Likely cause: The Horizon server cannot reach the secondary site's Keystone or Protector API endpoint. This is by design — metadata modifications are blocked when the peer site is unreachable to prevent state divergence.

Fix:

  1. Verify network connectivity from the Horizon server to the secondary site:
    curl -s http://site-b-controller:5000/v3 | python3 -m json.tool
    curl -s http://site-b-controller:8788
    
  2. Check PROTECTOR_SECONDARY_AUTH_URL and PROTECTOR_SECONDARY_API_URL in local_settings.py for typos.
  3. Confirm the secondary protector-api service is running on Site B:
    # On the Site B controller
    systemctl status protector-api
    
  4. Check firewall rules between the Horizon server and Site B.

The Volume Type dropdown is empty when creating a protection group

Symptom: The Volume Type field in the Create Protection Group dialog shows no options.

Likely cause: No Cinder volume types on the primary site have replication_enabled='<is> True' set. The plugin filters volume types to show only replication-capable types.

Fix: Confirm that replicated volume types exist on the primary site:

openstack volume type list --long | grep replication_enabled

If none are listed, create a volume type with the required properties and ensure the Cinder backend supports replication. Refer to the "Prepare replication-enabled volume types" guide.


Failover dialog shows no recovery points in the dropdown

Symptom: When initiating a failover or test failover, the Recovery Point dropdown contains only "Latest (create new snapshot)" and no historical snapshots.

Likely cause: No replicated snapshots exist on the secondary array, or the replication policy has not yet produced a snapshot cycle.

Fix:

  1. Verify that replication is healthy and that at least one snapshot has been replicated:
    openstack dr recovery point list <protection-group>
    
  2. If the list is empty, check the replication policy interval and confirm the Pure Storage Protection Group is actively replicating.
  3. For async replication, wait for at least one replication cycle to complete before recovery points appear.

"Site actions require dr_site_admin role" error in the Admin panel

Symptom: Clicking Failover Site in the Admin panel returns a permission error.

Likely cause: Your user does not have the dr_site_admin role, which is required for site-level failover operations (separate from the generic admin role).

Fix:

openstack role add --user <your-username> --project <your-project> dr_site_admin

Then log out and back in to Horizon for the role assignment to take effect in your session.


Test failover VMs are not visible after the operation completes

Symptom: The test failover operation shows as completed, but no test VMs appear in the Horizon Instances list.
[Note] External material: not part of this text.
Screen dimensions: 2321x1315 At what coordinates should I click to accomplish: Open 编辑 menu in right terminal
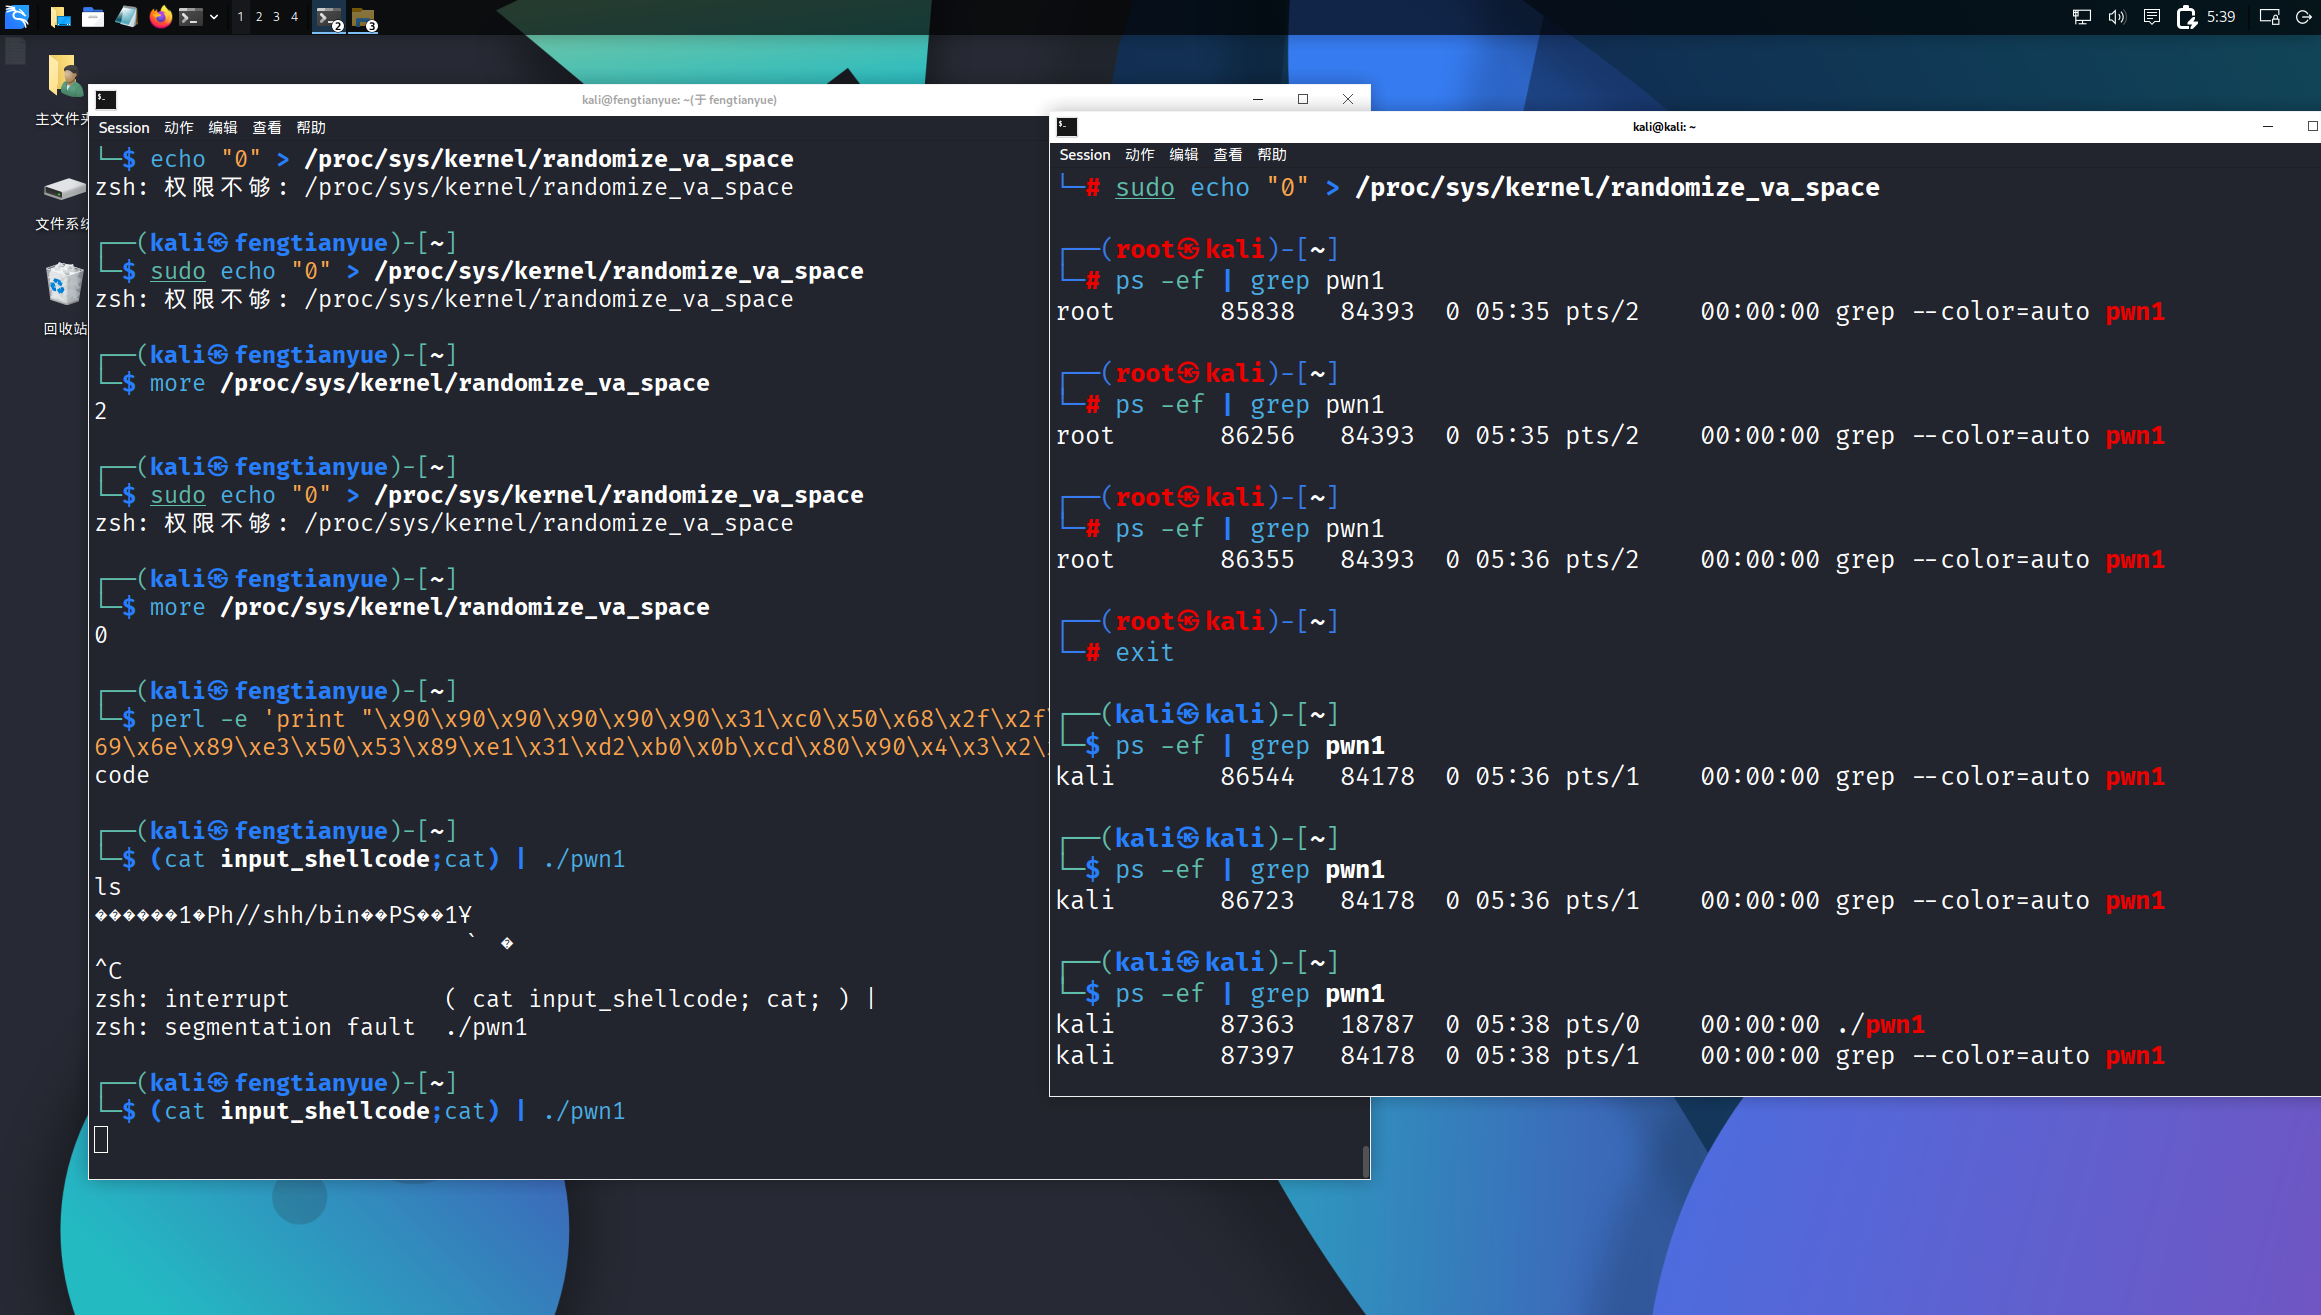[1183, 155]
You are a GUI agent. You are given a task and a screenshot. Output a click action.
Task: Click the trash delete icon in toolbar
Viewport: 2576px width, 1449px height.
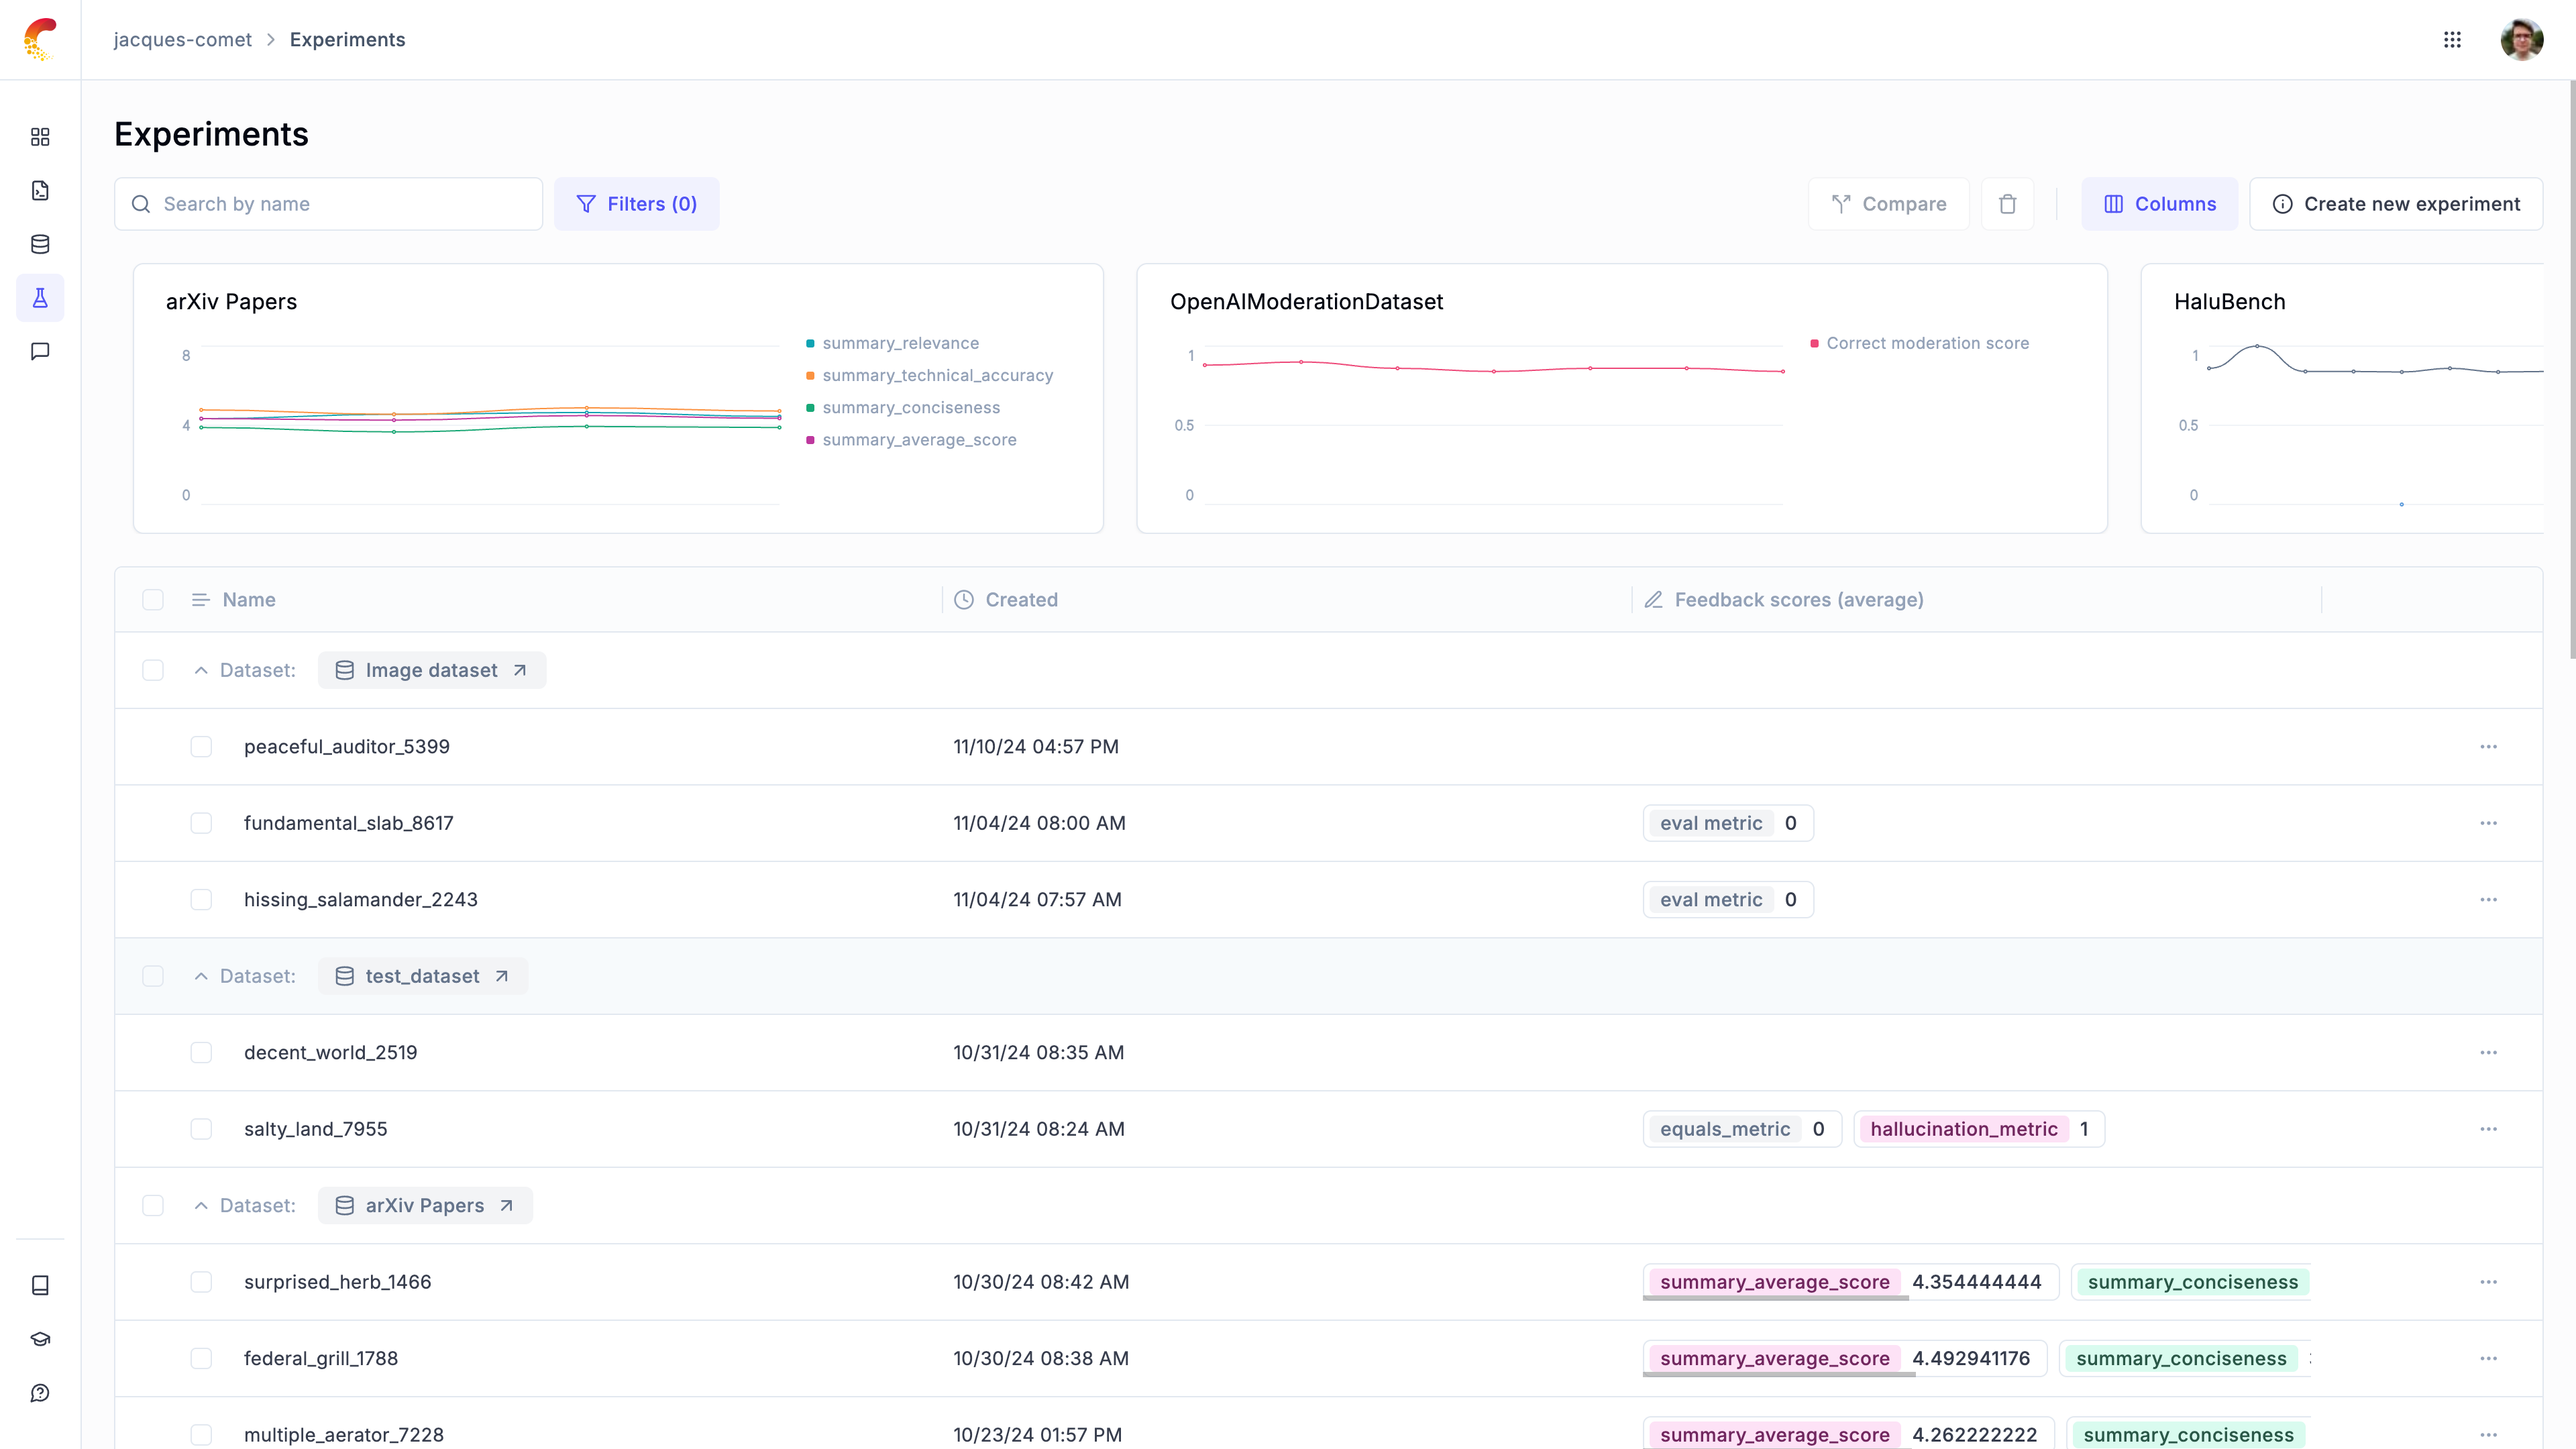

Likely cause: The test VMs were created on the secondary site, but Horizon is scoped to the primary site's Nova endpoint.

Fix: Switch your Horizon session to the secondary site, or use the secondary site's Nova endpoint directly to list instances:

# Source secondary site credentials
source site-b-openrc.sh
openstack server list --all-projects | grep test-

Test VMs are always created on the DR (secondary) site and will not appear in the primary site's instance list.